CRIMINAL JUSTICE-CRIMINAL LAW-PROCDEDURE-SENTENCING-COURTS

Sentencing Commissions and Guidelines: A Case Study in Policy Transfer

By Arie Freiberg & Julian V. Roberts

Over the past few decades, the traditional, discretionary approach to sentencing has been progressively replaced by structured regimes often administered by sentencing commissions or councils. Sentencing guidelines of one kind or another have proliferated across the common law world and constitute the most significant development in sentencing in a century.

In 1972 Judge Marvin Frankel of the US District Court for the Southern District of New York published a book Criminal Sentences: Law Without Order which sparked a revolution in sentencing in the US that ultimately spread around the world. His brief book provided a trenchant critique of the highly discretionary approach to sentencing which then prevailed in the US and had resulted in widespread unjustified disparity, an absence of proportionality, and racial injustice in sentencing outcomes. He proposed three major solutions to what he described as essentially a “lawless” process: (i) a permanent independent commission on sentencing; (ii) an articulation of policies or guidelines for judges to follow, and (iii) meaningful appellate review. The issues of sentencing guidance, sentencing guidelines and sentencing commissions or councils have been extensively debated in the literature since the publication of Frankel’s book. It is seldom possible to identify with accuracy the origin of an institution or concept which is then adopted, adapted, or rejected by jurisdictions beyond its original scope and geographic boundaries. How has this quiet revolution come about? How and why have the concepts of guidelines and commissions spread so rapidly?
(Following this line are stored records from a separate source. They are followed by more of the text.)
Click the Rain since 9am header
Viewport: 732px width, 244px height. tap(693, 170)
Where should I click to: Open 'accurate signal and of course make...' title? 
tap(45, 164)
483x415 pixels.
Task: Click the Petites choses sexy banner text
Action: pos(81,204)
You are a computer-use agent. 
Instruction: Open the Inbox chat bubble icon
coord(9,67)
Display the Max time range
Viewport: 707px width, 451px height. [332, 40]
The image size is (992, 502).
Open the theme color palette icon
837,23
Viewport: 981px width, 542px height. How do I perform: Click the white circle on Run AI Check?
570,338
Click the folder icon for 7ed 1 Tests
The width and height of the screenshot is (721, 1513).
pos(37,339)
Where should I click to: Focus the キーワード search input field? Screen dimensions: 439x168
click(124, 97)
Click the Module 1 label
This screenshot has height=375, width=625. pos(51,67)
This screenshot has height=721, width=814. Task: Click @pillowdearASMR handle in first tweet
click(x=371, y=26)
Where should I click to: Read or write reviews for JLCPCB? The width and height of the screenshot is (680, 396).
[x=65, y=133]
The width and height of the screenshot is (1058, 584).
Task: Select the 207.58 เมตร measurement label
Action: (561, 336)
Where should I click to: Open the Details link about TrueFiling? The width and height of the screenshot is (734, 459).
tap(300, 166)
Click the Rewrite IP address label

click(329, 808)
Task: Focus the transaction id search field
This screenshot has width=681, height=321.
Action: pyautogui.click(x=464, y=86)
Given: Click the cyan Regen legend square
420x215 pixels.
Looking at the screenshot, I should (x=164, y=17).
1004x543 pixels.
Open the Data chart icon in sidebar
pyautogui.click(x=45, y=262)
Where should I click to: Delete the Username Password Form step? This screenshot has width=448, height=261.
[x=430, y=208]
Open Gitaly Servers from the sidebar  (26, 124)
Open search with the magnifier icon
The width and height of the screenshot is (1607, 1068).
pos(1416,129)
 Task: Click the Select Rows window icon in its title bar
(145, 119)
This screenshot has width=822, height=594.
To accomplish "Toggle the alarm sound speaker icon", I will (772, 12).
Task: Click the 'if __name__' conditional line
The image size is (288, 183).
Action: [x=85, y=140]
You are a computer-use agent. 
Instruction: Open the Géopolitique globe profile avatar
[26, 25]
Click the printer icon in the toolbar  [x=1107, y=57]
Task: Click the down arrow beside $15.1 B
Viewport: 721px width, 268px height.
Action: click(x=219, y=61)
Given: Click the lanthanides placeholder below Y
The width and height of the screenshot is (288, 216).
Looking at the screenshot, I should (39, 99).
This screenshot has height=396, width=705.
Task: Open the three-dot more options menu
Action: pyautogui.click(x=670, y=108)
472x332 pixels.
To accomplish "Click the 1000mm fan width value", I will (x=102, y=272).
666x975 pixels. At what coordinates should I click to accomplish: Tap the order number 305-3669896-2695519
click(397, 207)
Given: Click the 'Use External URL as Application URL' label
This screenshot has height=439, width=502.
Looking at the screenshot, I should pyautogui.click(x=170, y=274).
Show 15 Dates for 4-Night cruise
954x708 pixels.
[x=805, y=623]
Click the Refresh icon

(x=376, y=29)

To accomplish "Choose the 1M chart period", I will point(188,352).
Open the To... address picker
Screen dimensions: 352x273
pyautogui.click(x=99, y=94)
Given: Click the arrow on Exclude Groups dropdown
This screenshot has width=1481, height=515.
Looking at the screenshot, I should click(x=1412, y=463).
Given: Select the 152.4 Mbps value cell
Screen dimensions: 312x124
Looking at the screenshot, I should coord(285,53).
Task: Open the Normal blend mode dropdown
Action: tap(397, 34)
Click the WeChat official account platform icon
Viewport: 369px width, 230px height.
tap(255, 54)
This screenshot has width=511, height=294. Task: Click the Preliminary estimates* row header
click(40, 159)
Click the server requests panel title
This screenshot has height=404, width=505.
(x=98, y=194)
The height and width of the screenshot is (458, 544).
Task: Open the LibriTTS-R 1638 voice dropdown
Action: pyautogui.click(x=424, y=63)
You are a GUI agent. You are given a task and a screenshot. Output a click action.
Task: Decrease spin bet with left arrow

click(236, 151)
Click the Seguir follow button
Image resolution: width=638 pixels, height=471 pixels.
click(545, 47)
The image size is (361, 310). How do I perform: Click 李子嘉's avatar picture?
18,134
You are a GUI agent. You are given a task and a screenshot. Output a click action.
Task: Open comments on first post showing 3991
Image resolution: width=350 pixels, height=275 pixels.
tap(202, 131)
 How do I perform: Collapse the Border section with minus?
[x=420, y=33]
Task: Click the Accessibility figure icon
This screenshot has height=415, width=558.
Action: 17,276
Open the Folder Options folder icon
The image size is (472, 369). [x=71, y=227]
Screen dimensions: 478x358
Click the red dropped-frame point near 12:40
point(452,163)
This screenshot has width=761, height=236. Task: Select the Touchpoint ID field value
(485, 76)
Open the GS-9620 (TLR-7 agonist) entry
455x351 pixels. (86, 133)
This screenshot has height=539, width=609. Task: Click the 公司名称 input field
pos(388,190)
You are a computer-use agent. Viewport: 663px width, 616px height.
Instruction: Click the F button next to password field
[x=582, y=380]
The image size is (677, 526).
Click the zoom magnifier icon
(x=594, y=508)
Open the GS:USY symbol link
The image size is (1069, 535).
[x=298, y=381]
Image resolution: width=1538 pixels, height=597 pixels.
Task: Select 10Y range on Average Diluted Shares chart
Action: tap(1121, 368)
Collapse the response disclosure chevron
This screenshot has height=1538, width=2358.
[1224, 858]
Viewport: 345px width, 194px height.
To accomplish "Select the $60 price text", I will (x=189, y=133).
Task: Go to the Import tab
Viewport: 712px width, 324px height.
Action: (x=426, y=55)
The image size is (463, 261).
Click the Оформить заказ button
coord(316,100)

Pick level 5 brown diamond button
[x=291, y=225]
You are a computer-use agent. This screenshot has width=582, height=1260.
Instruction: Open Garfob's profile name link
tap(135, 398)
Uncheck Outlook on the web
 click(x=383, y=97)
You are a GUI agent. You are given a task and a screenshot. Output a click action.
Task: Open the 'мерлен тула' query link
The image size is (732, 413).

This article examines the creation and subsequent proliferation of sentencing commissions since the establishment of the first commissions in Minnesota and Pennsylvania in 1978. From that date until the present nearly 50 commissions have been proposed, established, disestablished or considered. Much of the literature to date has focused not on the nature of the commissions themselves, but on the forms of their sentencing guidelines. These take two differing approaches, one primarily numerical, the prevailing model in the US, and one primarily narrative, the prevailing model in England and Wales and most other jurisdictions.

We explore the process by which the idea of a sentencing commission and its guidelines has spread to other jurisdictions. This process, referred to as policy transfer, diffusion, transplantation, convergence, translation or policy learning, modelling or borrowing, can provide insight into why a policy innovation in one jurisdiction is emulated or adapted in another, and the means by which such innovations are communicated over time and between jurisdictions. The study of policy transfer or diffusion also requires an analysis of the processes of indigenisation or mutation across jurisdictions.

Overview

Part II of this article examines the nature of sentencing commissions or councils and the very different US and UK models which have inspired other jurisdictions. Part III discusses what is meant by policy transfer or diffusion and the various frameworks used to describe and explain the process. Part IV examines why transfers may occur, what is transferred, the sequence of transfer, who is involved in policy transfer, its mechanisms and the conditions for transfer. Part V examines jurisdictions where they were considered but rejected, Part VI notes policy transfer failures and Part VII provides a conclusion to the article.